Can Microsoft Azure Translator API translate text that has HTML tags?

75 views Asked by At

I'm trying to consume Azure translator API to translate text that has HTML tags. Translation is from English to Finnish or Danish.

I have noticed that for one case href tag it didn't translate it, It just replaced the href title "two-columns" to a ",".

Any ideas why it does that? Or I should take away the HTML tags? Are there limitations or should I add something in order to get the right translation?

English Text:

How do you get started?

Select 'Edit' to start working with this basic two-column template with an emphasis on text and examples of text formatting. With your page in edit mode, select this paragraph and replace it with your own text. Then, select the Basic two-column template title and replace it, too. Type your name in the page author field under the title.

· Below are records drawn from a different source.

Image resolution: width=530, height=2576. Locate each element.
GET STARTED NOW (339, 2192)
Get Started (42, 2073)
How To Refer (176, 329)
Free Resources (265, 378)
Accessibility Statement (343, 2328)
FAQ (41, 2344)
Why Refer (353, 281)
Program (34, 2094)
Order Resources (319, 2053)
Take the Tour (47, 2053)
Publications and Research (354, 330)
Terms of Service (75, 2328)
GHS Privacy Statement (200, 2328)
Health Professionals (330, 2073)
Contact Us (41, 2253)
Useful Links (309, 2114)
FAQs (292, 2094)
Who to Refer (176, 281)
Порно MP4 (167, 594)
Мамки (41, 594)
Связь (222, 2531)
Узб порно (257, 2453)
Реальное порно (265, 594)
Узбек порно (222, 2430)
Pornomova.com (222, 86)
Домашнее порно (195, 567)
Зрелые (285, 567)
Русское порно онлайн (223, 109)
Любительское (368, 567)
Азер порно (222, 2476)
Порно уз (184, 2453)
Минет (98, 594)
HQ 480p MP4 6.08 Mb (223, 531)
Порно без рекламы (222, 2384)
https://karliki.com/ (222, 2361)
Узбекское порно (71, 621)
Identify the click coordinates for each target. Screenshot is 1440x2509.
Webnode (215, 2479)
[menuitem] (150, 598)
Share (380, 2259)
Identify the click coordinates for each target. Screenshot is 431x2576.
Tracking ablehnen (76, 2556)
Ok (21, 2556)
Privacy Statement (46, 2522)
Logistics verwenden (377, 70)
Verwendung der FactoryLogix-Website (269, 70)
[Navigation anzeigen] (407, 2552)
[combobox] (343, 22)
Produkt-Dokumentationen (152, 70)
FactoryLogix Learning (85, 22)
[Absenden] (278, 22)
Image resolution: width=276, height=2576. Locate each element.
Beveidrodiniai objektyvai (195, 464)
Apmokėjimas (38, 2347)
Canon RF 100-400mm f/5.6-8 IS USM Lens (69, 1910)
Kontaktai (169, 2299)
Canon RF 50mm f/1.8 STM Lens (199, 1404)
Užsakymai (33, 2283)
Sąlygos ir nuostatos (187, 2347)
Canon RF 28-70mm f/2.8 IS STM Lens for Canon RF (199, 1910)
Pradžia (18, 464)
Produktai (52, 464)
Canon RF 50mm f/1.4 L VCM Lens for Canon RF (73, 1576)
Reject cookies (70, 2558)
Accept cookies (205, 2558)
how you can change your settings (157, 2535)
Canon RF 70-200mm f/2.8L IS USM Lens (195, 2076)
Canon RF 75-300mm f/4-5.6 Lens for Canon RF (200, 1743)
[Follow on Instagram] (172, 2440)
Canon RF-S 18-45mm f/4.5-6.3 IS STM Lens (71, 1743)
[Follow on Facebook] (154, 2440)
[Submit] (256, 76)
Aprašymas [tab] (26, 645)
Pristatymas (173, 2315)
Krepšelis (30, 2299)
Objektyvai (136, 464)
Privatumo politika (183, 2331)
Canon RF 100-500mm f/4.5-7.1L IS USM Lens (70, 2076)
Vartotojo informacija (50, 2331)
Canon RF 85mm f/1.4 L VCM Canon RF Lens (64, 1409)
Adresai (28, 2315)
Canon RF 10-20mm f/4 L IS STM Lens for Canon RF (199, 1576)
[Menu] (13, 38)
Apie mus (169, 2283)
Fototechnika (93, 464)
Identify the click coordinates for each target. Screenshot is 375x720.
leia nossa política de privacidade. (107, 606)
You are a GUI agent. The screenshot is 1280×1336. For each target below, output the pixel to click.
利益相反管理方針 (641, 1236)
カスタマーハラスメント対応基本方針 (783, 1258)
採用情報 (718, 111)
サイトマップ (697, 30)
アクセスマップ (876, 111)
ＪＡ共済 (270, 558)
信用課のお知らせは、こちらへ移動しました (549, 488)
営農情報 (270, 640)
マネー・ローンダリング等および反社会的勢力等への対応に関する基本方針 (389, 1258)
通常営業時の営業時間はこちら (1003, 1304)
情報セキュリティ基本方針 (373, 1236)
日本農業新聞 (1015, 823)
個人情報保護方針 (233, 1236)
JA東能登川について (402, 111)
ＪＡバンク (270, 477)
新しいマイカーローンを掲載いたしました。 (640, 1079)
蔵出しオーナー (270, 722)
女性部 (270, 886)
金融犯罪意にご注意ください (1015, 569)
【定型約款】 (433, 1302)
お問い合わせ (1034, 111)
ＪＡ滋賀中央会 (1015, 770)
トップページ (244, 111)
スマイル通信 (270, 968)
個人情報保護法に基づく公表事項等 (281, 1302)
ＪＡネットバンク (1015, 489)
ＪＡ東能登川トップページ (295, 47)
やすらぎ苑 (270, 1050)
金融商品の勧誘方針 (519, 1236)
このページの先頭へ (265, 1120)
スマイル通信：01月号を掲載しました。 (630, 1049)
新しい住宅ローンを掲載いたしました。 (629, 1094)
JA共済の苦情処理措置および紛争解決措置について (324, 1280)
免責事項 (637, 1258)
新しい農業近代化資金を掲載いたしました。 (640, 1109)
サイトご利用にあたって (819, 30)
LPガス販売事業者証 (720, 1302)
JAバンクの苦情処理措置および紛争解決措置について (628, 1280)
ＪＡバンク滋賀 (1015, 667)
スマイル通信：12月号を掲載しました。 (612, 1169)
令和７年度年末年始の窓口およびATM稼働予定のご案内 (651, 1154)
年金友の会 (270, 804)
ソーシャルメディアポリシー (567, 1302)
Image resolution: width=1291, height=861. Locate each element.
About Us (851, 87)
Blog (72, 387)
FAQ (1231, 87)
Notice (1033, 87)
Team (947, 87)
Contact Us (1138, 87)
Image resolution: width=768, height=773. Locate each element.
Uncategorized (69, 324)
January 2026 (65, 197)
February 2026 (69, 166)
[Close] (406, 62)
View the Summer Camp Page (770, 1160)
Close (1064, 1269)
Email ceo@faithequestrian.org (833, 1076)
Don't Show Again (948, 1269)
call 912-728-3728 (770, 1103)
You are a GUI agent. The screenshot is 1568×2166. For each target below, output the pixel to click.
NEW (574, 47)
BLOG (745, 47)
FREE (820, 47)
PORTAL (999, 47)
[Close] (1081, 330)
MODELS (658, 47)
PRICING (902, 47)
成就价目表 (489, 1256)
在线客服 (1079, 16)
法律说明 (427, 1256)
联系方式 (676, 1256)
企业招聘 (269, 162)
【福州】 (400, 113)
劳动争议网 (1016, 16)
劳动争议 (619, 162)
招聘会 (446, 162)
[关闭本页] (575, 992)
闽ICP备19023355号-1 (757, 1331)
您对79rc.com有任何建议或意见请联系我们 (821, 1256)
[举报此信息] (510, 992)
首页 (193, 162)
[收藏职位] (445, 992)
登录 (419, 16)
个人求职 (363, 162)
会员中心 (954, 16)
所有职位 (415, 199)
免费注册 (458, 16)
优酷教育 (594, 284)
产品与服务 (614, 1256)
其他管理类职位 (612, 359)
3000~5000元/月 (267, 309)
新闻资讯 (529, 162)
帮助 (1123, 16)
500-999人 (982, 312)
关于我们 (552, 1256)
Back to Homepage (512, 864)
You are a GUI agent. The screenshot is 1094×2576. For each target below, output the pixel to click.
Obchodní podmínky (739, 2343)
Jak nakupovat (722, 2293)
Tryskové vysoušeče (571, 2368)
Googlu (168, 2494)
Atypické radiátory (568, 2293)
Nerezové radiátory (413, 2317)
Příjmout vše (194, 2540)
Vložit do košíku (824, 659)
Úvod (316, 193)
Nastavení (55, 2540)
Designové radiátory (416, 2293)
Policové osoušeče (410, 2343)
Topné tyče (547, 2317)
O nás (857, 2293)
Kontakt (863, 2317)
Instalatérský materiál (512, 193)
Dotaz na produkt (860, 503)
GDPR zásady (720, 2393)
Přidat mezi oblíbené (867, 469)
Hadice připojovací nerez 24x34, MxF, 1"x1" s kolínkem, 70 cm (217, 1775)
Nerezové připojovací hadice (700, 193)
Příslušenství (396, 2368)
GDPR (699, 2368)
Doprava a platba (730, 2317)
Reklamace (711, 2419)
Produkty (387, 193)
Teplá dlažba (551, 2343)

You've just edited a page template and you're on your way to making this page your own!

 

Translated Danish text:

Miten pääset alkuun?

Valitse 'Muokkaa' aloittaaksesi työskentelyn tämän kaksipalstaisen perusmallin , jossa painotetaan tekstiä ja esimerkkejä tekstin muotoilusta.  Kun sivu on muokkaustilassa, valitse tämä kappale ja korvaa se omalla tekstilläsi. Valitse sitten kaksisarakkeisen mallin perusotsikko ja korvaa se myös. Kirjoita nimesi sivun tekijäkenttään otsikon alle.

Olet juuri muokannut sivumallia ja olet matkalla tekemään tästä sivusta omanlaisesi!

 

I'm trying to consume Azure translator API to translate text that has HTML tags. Translation is from English to Finnish or Danish. I expected to get translation of text regardless of HTML tags, but the returned translation missed up the text by replacing href title to comma.

1

There are 1 answers

2
Suresh Chikkam On

I'm trying to consume Azure translator API to translate text that has HTML tags. Translation is from English to Finnish or Danish.

it's common for translation services to encounter difficulties when translating text that includes HTML markup. Trans APIs may not always handle HTML tags correctly and can sometimes produce unexpected results, such as replacing parts of the text or leave out certain elements.

  • Here I have the sample code that translate text containing HTML tags using the Azure Translator API:
from azure.core.credentials import AzureKeyCredential
from azure.ai.translation.document import DocumentTranslationClient
from azure.ai.translation.document import DocumentTranslationInput, TranslationTarget

# Replace these variables with your Azure subscription key and endpoint
azure_key = "YOUR_AZURE_SUBSCRIPTION_KEY"
azure_endpoint = "YOUR_AZURE_ENDPOINT"

# Initialize Azure credentials
credential = AzureKeyCredential(azure_key)
client = DocumentTranslationClient(azure_endpoint, credential)

# Sample English text with HTML tags
english_html_text = """
How do you get started?
Select 'Edit' to start working with this basic <a href="example.com">two-column</a> template with an emphasis on text and examples of text formatting.
"""

# Define translation inputs
inputs = [DocumentTranslationInput(
    source_url=None,
    source_text=english_html_text,
    targets=[TranslationTarget(language="fi"), TranslationTarget(language="da")]
)]

# Translate the text
result = client.begin_translation(inputs)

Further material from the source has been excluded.